Relational Model & Normalization: How to Design Tables That Last

The Schema You Will Regret

Every developer has a schema they regret. It usually starts simple — a users table, an orders table, maybe a products table. Then the requirements change. New columns get added. Some columns are sometimes null and sometimes not. A column that stores one value for 80% of rows suddenly needs to store multiple values. You add a metadata JSON blob to avoid an ALTER TABLE. Six months later, data is duplicated across three tables, a simple query takes five JOINs, and nobody is sure which copy of a customer's email address is authoritative.

This is not bad luck. It is the predictable consequence of designing a schema without understanding the relational model. This post teaches you the model — and the normalization rules that follow from it — so you can design schemas that stay correct as your application evolves.

The Relational Model

The relational model was proposed by Edgar F. Codd in 1970. Its core idea is deceptively simple: represent all data as relations (tables), and describe relationships between data using values, not pointers.

Before relational databases, hierarchical and network databases navigated data by following physical pointers — memory addresses stored directly in records. If the physical layout changed, every query broke.

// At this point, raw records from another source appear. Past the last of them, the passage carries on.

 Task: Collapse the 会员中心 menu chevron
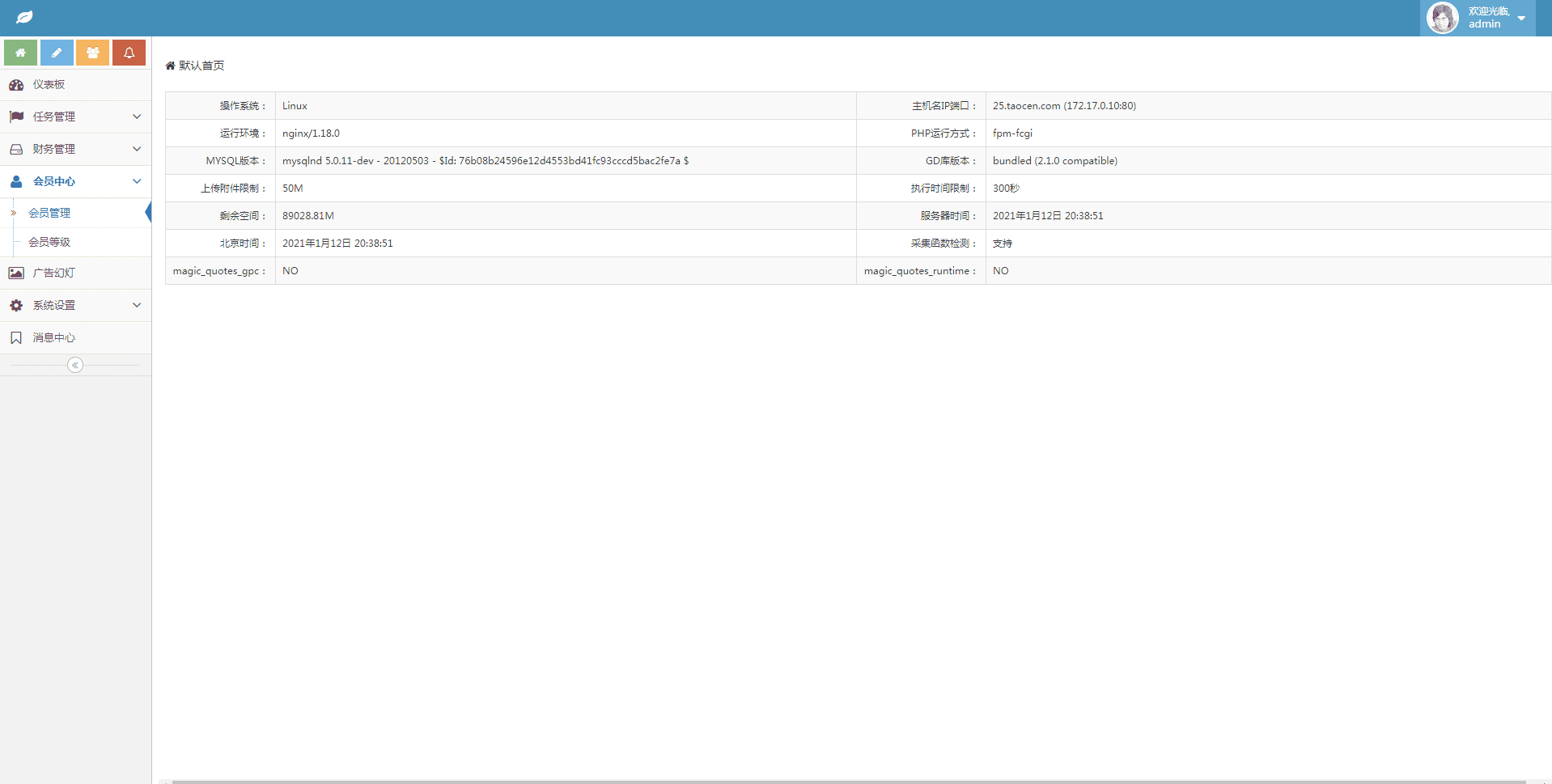pos(137,181)
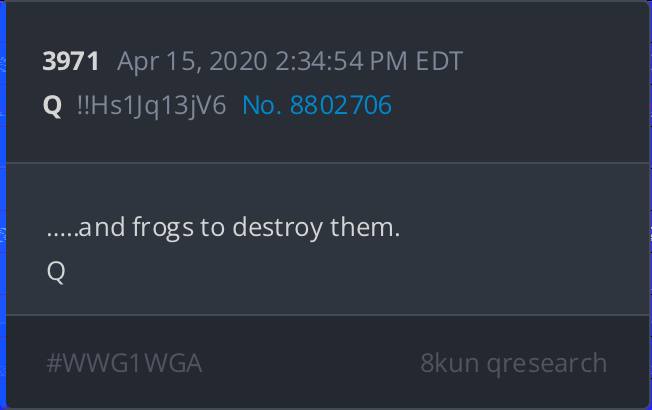
Task: Click the #WWG1WGA hashtag
Action: point(124,363)
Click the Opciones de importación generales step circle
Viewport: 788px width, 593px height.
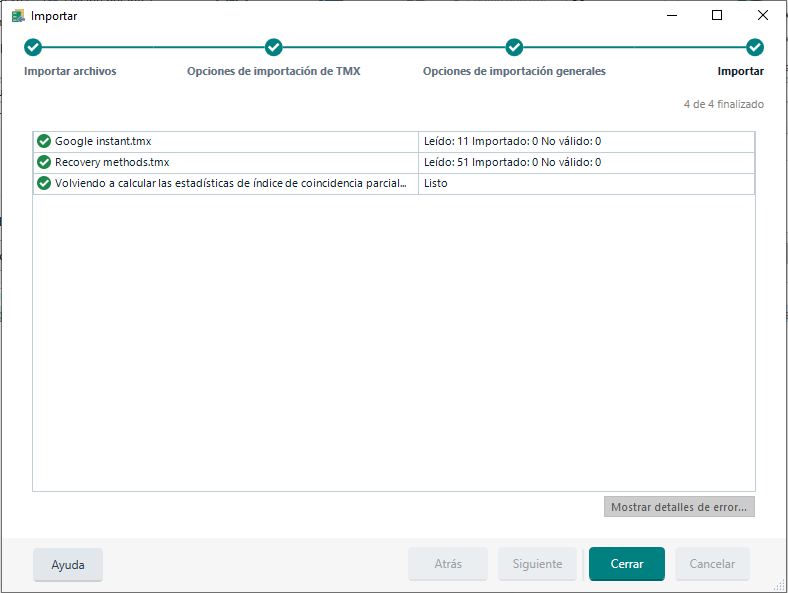pyautogui.click(x=514, y=48)
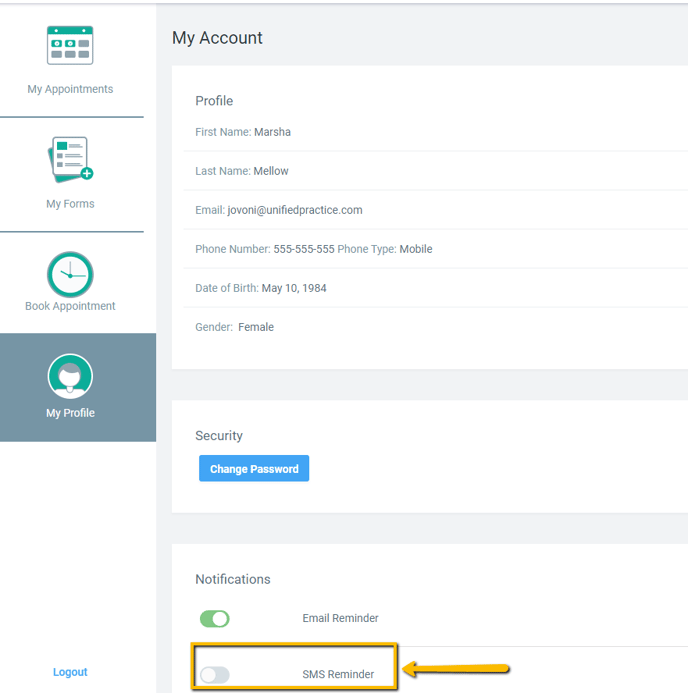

Codd's insight was that queries should describe what data to retrieve, not how to navigate to it. The database engine figures out the navigation.

Three concepts form the foundation:

Relation (Table) — a set of tuples (rows), each with the same attributes (columns). A relation has no duplicate rows and no inherent ordering — it is a mathematical set, not a list.

Tuple (Row) — a single record in a relation. Each attribute holds exactly one atomic value — no arrays, no nested objects, no sets within a cell.

Attribute (Column) — a named property with a defined domain (data type + constraints). Every value in a column belongs to that domain.

Relation: orders

┌──────────┬────────────┬───────────┬──────────────┐
│ order_id │ customer_id│  amount   │  created_at  │
├──────────┼────────────┼───────────┼──────────────┤
│    1     │    42      │  129.99   │ 2025-03-01   │
│    2     │    17      │   49.00   │ 2025-03-02   │
│    3     │    42      │  219.50   │ 2025-03-04   │
└──────────┴────────────┴───────────┴──────────────┘

- order_id: primary key (unique identifier for each row)
- customer_id: foreign key (references the customers table)
- amount: domain = positive decimal number
- created_at: domain = valid timestamp

Keys: The Language of Relationships

Keys are how the relational model connects tables without pointers. Understanding the four key types is prerequisite for everything that follows.

Superkey — any set of attributes that uniquely identifies a row. {order_id} is a superkey. So is {order_id, customer_id} — it uniquely identifies rows, just with more attributes than necessary.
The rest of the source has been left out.